Both locks remain locked.

In [7]:
lock_acc1.locked(), lock_acc2.locked()

(True, True)

These threads will never die, and the locks will never be released.  We can do something a bit hack-ish to repeatedly release the locks until both threads crash and end.  This would almost never be a good idea in a production program, but we do it just for teaching.

In [15]:
nerr, err_info = 0, None
while t1.is_alive() or t2.is_alive():
    try:
        lock_acc1.release(), lock_acc2.release()
    except Exception as err:
        sleep(1e-9)
        err_info = repr(err)
        nerr += 1
        
print(f"{nerr:,} errors of type {err_info}")
# Status of threads and locks
t1.is_alive(), lock_acc1.locked(), t2.is_alive(), lock_acc2.locked()

Exception in thread Exception in thread Thread-18:
Traceback (most recent call last):
  File "/home/dmertz/miniconda3/envs/INE/lib/python3.8/threading.py", line 932, in _bootstrap_inner
Thread-19:
Traceback (most recent call last):
  File "/home/dmertz/miniconda3/envs/INE/lib/python3.8/threading.py", line 932, in _bootstrap_inner
        self.run()
  File "/home/dmertz/miniconda3/envs/INE/lib/python3.8/threading.py", line 870, in run
self.run()
  File "/home/dmertz/miniconda3/envs/INE/lib/python3.8/threading.py", line 870, in run
        self._target(*self._args, **self._kwargs)
self._target(*self._args, **self._kwargs)  File "<ipython-input-4-4b94722f1175>", line 14, in move_funds2

  File "<ipython-input-4-4b94722f1175>", line 14, in move_funds2
RuntimeErrorRuntimeError: release unlocked lock
: release unlocked lock


25 errors of type RuntimeError('release unlocked lock')


(False, False, False, False)

## What are Deadlocks?

A deadlock occurs when multiple  threads (or processes, or nodes in a cluster) are mutually suspended while waiting for each other to signal processing may continue; none can get there because of the circular dependency though.  As soon as there are at least two resources that might be needed, deadlocks are a danger.


| Step | Status       | Thread-1            | Thread-2            | Thread-3 
|:-----|:-------------|:--------------------|:--------------------|:--------------------
| 1    | Success      | Acquire *lock_A*    | Acquire *lock_B*    | Acquire *lock_C*        
| 2    | **Blocked**  | **Wait for lock_C** | **Wait for lock_A** | **Wait for lock_B**
| 3    | Cannot Reach | Wait for lock_B     | Wait for lock_C     | Wait for lock_A
| 4    | Cannot Reach | Work with A/B/C     | Work with A/B/C     | Work with A/B/C
| 5    | Cannot Reach | Release *lock_B*    | Release *lock_C*    | Release *lock_A*
| 6    | Cannot Reach | Release *lock_C*    | Release *lock_A*    | Release *lock_B*
| 7    | Cannot Reach | Release *lock_A*    | Release *lock_B*    | Release *lock_C*

In *Operating Systems*, Avi Silberschatz describes a non-computing example:

> Perhaps the best illustration of a deadlock can be drawn from a law passed by the Kansas legislature early in the 20th century.

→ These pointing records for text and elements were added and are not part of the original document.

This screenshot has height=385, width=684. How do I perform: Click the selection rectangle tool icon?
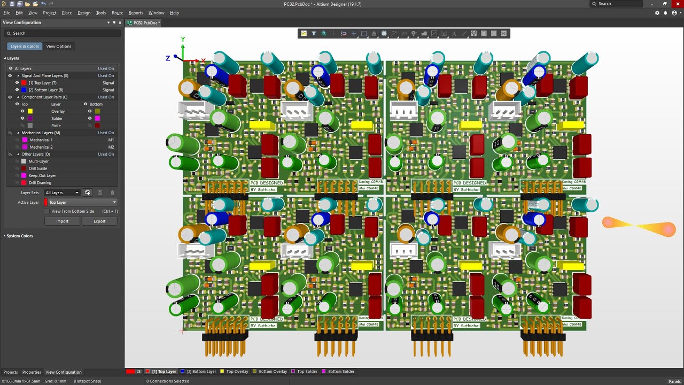tap(364, 34)
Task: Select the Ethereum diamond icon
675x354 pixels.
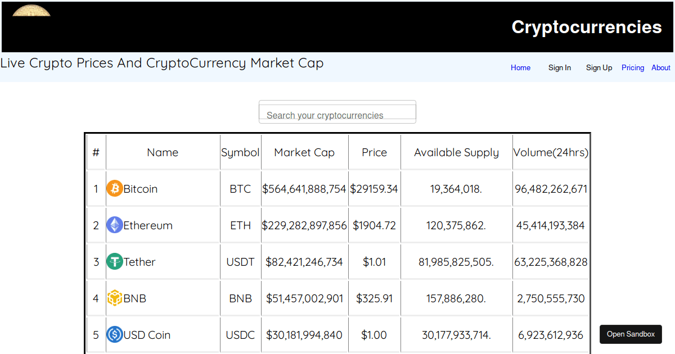Action: pyautogui.click(x=115, y=225)
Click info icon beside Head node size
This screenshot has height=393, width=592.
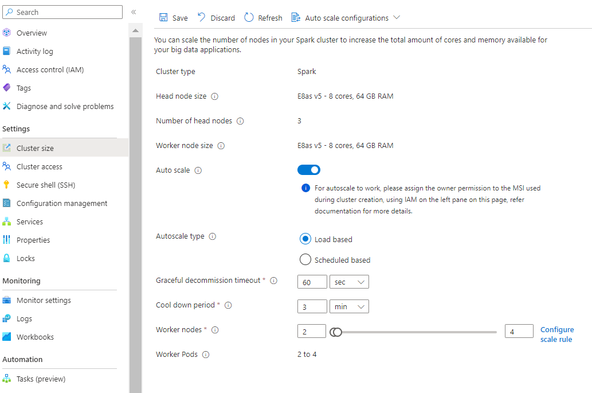pos(214,96)
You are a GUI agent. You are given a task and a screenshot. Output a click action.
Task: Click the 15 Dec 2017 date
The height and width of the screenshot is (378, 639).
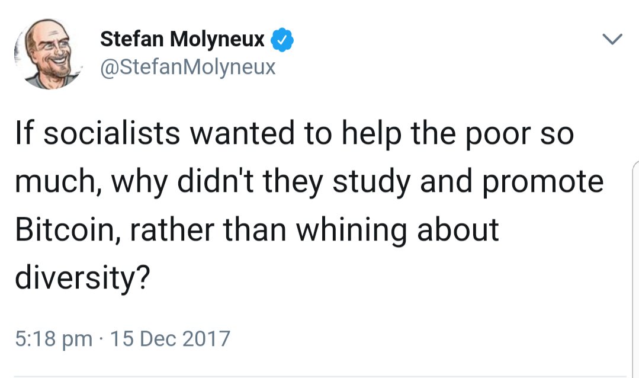click(x=170, y=339)
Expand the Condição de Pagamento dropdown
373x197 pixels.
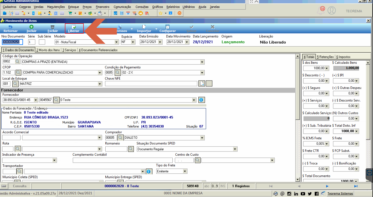(202, 73)
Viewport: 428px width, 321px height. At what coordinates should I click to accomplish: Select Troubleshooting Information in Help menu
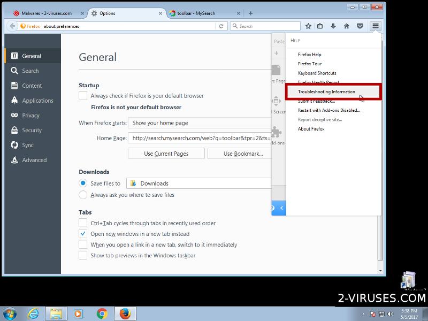(326, 92)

It said, in part: “When two trains approach each other at a crossing, both shall come to a full stop and neither shall start up again until the other has gone.”

### How to prevent deadlocks

The unfortunate truth is that it is **very hard** to prevent deadlocks. 

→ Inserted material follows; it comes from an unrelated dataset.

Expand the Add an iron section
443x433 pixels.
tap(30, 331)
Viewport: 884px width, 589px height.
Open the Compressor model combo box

One simple technique is to always use timeouts when trying to acquire locks. If you are trying to acquire N shared locks, if you can't acquire all N, you can release them all and start over. We can refactor the funds transfer this way.

In [9]:
def move_funds3(from_, lock_from, to_, lock_to):
    name, T = current_thread().name, LOCK_TIMEOUT
    all_locks = [lock_from, lock_to]
    
    for n in range(10_000):
        amount = randint(1, 100)
        
        # Acquire all locks, if failure, release and keep trying
        while not all(locks_good := [l.acquire(timeout=T) for l in all_locks]):
            for i, acquired in enumerate(locks_good):
                if acquired:
                    all_locks[i].release()
        
        # Perform the action on locked resources
        # ...omit validation on 'accounts' in earlier versions
        accounts[from_] -= amount
        accounts[to_] += amount
        
        # Release all locks
        for lock in all_locks:
            lock.release()

    print(f'{name} reached iteration limit. Stopping...')

In [10]:
LOCK_TIMEOUT = .001
lock_acc1, lock_acc2 = Lock(), Lock()
accounts = {'acc1': 100_000, 'acc2': 100_000}

t1 = Thread(target=move_funds3, args=('acc1', lock_acc1, 'acc2', lock_acc2))
t2 = Thread(target=move_funds3, args=('acc2', lock_acc2, 'acc1', lock_acc1))

t1.start()
t2.start()

while t1.is_alive() or t2.is_alive():
    print("t1 alive?", t1.is_alive(), "| t2 alive?", t2.is_alive(), "|", accounts)
    sleep(3)

print("acc1 locked?", lock_acc1.locked(), "| acc2 locked?", lock_acc2.locked())
print(f"Validation: {sum(accounts.values()):,} == 200,000")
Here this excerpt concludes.